Письма к Орфею. Избранные эссе
Шрифт:
«Выньте, так сказать, из самого существа мира молитву – сделайте, чтобы язык мой, ум мой разучился словам ее, самому делу ее, существу ее; чтобы я этого не мог, люди этого не могли: и я с выпученными глазами и ужасным воем выбежал бы из дому, и бежал, бежал, пока не упал. Без молитвы совершенно нельзя жить. Без молитвы – безумие и ужас». («Уединенное»). Здесь самое важное наблюдение: «из самого существа мира»… Само существо мироздания – молитвенно.
Или: «…Никогда моя нога не будет на одном полу с позитивистами, никогда! никогда! И никогда я не хочу с ними дышать воздухом одной комнаты. Лучше суеверие, лучше глупое, лучше черное, но с молитвой…»
Или: «Я начну великий танец молитвы. С длинными трубами, с музыкой, со всем: и все будет дозволено, потому что все будет замолено…» Это очень характерно для Розанова: молитвенный модус снимает все «моральные» и прочие оппозиции, как более высокая инстанция нейтрализует действия инстанции подчиненной.
Или: «…Молитва – или ничего. Или: Молитва – и игра. Молитва – и пиры. Молитва – и танцы.

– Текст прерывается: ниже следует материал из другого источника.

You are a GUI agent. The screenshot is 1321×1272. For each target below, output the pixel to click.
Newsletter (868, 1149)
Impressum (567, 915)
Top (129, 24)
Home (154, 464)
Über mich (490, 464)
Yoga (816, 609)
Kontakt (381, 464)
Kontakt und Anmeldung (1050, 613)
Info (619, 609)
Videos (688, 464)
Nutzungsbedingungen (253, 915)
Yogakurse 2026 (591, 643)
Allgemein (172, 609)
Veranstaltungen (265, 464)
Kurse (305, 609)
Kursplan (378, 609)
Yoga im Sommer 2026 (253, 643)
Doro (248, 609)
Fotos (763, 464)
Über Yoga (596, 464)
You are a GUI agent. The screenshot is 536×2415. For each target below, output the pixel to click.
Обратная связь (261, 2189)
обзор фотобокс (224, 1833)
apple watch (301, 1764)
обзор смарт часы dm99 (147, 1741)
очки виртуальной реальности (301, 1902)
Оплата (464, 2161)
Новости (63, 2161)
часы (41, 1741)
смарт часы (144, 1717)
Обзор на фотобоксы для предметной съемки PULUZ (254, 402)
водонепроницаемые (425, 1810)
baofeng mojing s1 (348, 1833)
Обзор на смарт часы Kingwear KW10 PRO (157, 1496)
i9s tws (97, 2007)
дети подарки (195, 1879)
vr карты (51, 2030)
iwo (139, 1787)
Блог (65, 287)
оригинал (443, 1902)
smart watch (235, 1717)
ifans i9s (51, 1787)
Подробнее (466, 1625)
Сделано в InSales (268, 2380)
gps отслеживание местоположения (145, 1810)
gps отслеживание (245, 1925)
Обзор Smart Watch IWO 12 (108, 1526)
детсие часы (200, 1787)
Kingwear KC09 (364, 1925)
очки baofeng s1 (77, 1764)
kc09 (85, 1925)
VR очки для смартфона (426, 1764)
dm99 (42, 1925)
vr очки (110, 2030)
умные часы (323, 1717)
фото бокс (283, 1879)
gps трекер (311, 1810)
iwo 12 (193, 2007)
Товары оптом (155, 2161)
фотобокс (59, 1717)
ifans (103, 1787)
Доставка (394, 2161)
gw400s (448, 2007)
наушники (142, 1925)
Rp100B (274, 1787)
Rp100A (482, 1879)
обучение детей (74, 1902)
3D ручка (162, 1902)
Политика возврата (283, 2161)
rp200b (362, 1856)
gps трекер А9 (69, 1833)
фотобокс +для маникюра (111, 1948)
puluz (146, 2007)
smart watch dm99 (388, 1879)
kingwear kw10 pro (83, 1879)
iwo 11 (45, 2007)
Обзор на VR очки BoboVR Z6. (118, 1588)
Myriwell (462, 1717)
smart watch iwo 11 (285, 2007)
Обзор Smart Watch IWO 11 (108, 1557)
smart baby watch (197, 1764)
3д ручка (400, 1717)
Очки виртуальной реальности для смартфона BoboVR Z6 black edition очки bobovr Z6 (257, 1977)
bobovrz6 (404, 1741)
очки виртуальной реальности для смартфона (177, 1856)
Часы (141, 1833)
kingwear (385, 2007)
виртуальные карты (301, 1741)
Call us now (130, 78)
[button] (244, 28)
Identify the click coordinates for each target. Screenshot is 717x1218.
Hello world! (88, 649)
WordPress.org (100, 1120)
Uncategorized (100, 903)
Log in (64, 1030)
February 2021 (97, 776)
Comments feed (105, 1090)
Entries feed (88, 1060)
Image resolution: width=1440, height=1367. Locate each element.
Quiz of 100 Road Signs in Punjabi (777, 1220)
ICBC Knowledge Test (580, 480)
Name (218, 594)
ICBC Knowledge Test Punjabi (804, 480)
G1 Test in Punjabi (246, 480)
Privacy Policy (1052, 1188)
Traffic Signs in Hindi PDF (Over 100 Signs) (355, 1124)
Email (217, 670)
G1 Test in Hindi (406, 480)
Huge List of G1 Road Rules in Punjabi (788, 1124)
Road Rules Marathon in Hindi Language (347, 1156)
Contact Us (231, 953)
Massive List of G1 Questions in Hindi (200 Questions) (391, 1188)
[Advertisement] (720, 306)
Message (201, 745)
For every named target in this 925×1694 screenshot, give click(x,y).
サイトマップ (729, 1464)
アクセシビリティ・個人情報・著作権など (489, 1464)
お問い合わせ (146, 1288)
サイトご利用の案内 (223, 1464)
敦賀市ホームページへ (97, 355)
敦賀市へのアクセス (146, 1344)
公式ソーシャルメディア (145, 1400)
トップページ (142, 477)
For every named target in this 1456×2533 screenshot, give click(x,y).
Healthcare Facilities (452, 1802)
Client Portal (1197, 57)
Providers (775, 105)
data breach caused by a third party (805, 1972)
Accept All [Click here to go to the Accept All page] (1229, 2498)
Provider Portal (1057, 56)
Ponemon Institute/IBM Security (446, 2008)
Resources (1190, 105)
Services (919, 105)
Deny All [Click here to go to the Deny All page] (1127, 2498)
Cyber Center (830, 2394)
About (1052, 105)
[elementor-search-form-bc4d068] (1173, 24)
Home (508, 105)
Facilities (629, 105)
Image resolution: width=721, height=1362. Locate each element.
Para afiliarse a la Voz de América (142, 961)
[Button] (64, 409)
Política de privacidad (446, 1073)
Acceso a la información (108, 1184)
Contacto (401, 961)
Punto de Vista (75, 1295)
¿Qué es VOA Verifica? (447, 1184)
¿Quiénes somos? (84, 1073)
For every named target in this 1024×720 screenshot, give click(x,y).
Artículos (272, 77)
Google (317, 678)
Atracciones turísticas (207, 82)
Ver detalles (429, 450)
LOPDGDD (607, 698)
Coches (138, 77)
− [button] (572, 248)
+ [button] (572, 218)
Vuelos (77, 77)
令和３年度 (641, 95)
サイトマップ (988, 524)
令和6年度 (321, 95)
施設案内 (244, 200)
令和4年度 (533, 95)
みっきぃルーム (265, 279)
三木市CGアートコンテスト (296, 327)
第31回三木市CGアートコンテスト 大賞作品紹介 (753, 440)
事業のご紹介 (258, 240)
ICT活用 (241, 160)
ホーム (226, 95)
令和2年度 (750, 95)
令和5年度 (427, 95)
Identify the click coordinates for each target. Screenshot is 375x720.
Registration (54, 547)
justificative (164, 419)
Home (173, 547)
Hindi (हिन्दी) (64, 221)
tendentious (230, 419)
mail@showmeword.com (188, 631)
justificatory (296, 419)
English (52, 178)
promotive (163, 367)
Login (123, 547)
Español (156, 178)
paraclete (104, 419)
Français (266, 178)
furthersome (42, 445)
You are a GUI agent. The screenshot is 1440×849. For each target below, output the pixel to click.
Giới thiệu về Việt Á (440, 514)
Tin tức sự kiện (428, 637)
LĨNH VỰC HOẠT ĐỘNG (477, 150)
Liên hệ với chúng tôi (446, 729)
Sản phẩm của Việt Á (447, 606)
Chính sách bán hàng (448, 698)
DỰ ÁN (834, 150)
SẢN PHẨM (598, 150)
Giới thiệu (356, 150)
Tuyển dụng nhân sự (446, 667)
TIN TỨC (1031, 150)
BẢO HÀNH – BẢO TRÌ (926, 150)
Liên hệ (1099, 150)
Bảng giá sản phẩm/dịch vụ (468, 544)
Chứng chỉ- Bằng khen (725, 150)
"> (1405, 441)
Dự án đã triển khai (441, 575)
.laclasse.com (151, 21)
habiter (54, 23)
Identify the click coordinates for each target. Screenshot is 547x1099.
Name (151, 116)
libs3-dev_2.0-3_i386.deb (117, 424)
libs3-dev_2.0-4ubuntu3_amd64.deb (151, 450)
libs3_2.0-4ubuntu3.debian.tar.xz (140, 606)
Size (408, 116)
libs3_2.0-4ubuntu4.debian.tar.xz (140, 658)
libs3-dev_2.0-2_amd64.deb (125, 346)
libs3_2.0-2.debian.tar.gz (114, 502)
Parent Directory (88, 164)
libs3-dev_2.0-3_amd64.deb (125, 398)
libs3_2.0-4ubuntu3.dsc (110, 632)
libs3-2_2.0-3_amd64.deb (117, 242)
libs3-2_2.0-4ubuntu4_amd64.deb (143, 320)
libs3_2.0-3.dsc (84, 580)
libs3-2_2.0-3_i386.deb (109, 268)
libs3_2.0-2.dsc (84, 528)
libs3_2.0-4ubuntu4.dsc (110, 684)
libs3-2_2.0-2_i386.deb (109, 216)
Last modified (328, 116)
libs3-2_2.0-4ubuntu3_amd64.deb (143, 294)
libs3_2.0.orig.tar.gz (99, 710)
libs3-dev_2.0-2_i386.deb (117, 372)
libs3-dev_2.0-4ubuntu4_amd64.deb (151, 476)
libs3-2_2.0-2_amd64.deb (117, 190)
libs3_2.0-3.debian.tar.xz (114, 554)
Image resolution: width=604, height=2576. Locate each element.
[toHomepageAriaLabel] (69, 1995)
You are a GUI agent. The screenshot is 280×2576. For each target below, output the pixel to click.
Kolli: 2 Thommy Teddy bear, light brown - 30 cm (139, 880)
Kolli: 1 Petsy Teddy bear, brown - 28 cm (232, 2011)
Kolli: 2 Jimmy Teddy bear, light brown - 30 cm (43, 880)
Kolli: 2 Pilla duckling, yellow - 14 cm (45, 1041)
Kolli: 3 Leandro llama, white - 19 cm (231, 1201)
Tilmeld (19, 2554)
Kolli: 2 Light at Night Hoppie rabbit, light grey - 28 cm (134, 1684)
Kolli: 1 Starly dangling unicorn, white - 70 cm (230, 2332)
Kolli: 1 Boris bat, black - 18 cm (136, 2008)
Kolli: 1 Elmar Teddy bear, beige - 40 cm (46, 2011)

Но в сердцевине всего – молитва. Есть “молящийся человек” – и можно все. Нет “его” – и ничего нельзя. “Это мое credo, и да сойду я с ним в гроб”».
Потому-то «религиозный человек предшествует всякой религии». Не тот человек религиозен, который причастен к той или иной конфессии, посещает определенный храм, а тот – кто молитвен. И
«Умное тело» Розанова каким-то неамбициозным, незаметным для окружающих образом практиковало «непрерывную молитвенность» (с теми или иными несовершенствами). И это факт поразительный. Мы имеем дело с колоссальной медитационной лабораторией 31 , где слова, вибрируя и почти самоустраняя друг друга, снова возвращаются к первоисточнику. Нетрудно понять, почему такое влечение у него к «семенам» вещей, к «семянности», к «генитальности»: где-то в этих «зернах» тайна-тайн и сидит – пружина онтологического молитвенного заряда.
31
Вообще-то в его текстах множество типично «медитационнах» картинок. Во втором коробе: «Какими-то затуманенными глазами гляжу я на мир. Иничего не вижу. И параллельно внутри вечная игра. Огни. Блестки. Говоры.Шум народов. Шум бала. И, как росинки, откуда-то падают слезы. Это душамоя плачет о себе».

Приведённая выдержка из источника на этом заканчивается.